Não existiu absolutamente ninguém [vacinado] que não fosse da linha de frente. Falaram de professores [da USP], fizemos oitivas, respondemos ao Tribunal de Contas, ao Ministério Público, à Secretaria de Estado da Saúde. A gente demonstrou claramente que o que a gente fez estava correto.

O Hospital das Clínicas recebeu muitas doações em 2020. Precisará recorrer novamente a elas?
As doações são super bem-vindas, mas, neste momento, a maior doação, o maior investimento que as pessoas podem fazer, é se resguardarem, evitarem o contágio.

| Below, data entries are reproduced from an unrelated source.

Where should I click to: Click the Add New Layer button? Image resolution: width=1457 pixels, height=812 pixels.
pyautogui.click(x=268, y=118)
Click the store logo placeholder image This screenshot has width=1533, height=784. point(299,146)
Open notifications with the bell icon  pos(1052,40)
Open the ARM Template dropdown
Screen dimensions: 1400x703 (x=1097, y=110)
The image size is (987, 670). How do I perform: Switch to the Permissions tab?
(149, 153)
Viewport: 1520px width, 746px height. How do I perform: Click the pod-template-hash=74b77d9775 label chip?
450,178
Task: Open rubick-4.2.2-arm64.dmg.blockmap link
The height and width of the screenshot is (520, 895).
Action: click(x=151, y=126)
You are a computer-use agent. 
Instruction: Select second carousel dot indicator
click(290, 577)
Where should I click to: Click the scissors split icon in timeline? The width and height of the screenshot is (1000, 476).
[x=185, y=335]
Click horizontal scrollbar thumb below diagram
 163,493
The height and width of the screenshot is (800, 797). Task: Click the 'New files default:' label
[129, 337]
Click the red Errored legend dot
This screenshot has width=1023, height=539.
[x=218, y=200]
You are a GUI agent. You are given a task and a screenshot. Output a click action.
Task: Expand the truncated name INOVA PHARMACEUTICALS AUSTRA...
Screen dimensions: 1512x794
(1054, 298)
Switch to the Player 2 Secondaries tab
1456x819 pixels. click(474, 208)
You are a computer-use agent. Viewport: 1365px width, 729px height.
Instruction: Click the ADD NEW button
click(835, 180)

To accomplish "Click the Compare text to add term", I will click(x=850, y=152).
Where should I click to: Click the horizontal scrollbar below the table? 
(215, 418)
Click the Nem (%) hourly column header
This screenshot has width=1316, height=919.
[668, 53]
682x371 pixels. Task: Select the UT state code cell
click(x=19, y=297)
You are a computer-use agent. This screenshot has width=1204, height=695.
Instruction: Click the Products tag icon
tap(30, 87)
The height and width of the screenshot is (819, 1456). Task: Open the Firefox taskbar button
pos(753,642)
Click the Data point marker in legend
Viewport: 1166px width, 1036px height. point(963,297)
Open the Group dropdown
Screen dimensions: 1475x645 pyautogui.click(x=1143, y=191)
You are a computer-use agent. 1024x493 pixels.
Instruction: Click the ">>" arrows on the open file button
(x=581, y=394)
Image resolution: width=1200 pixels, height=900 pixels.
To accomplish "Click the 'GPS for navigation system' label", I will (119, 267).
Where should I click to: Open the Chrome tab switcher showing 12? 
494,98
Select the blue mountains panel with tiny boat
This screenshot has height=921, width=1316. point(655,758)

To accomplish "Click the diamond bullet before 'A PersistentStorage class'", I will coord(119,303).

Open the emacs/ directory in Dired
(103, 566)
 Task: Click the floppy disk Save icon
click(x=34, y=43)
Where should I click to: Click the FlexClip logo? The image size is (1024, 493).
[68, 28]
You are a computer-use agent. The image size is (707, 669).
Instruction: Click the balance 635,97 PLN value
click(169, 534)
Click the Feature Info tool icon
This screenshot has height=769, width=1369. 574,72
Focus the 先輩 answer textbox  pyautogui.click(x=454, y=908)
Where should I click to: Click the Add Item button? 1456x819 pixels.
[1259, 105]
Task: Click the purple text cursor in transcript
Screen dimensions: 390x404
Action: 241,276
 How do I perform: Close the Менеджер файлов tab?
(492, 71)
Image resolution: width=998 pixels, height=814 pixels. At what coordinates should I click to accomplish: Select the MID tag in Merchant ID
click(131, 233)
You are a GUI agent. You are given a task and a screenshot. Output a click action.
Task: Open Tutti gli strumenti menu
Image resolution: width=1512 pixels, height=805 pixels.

Em 2020, conseguimos mais de R$ 30 milhões pela nossa plataforma [voltada para doações] e continuamos com ela. Tivemos muitas parcerias com os hospitais de excelência, que nos ajudaram, principalmente, com recursos humanos. Mas, nesse momento, esses hospitais, como o Sírio-Libanês, o Einstein, o HCor, a Beneficência Portuguesa, estão tomados de Covid também.

O que espera do novo ministro da Saúde, Marcelo Queiroga?
Ele esteve aqui na FMUSP na semana passada. Sabe que pode contar com o HC, com seu papel de assistência, de ensino e de pesquisa, com o seu corpo de clínicos e de cientistas.

Espero que ele consiga desenvolver esse esforço de coordenação das ações de saúde em âmbito nacional, que estão sem um norte. Ele se comprometeu seguir a ciência, priorizar a vacinação. Eu sou um eterno otimista. Espero que as palavras ditas sejam cumpridas.


Raio-X
Antônio José Rodrigues Pereira, 59, possui graduação em engenharia civil pela Fundação Armando Álvares Penteado e doutorado em administração de empresas pela Fundação Getúlio Vargas com linha de pesquisa em competitividade e gestão. Iniciou a carreira na iniciativa privada, foi chefe de gabinete do HC de 2011 a 2014, quando assumiu a superintendência e passou a ser o principal responsável pela gestão do HC, complexo por onde circulam 45 mil pessoas diariamente e que conta com 20 mil funcionários.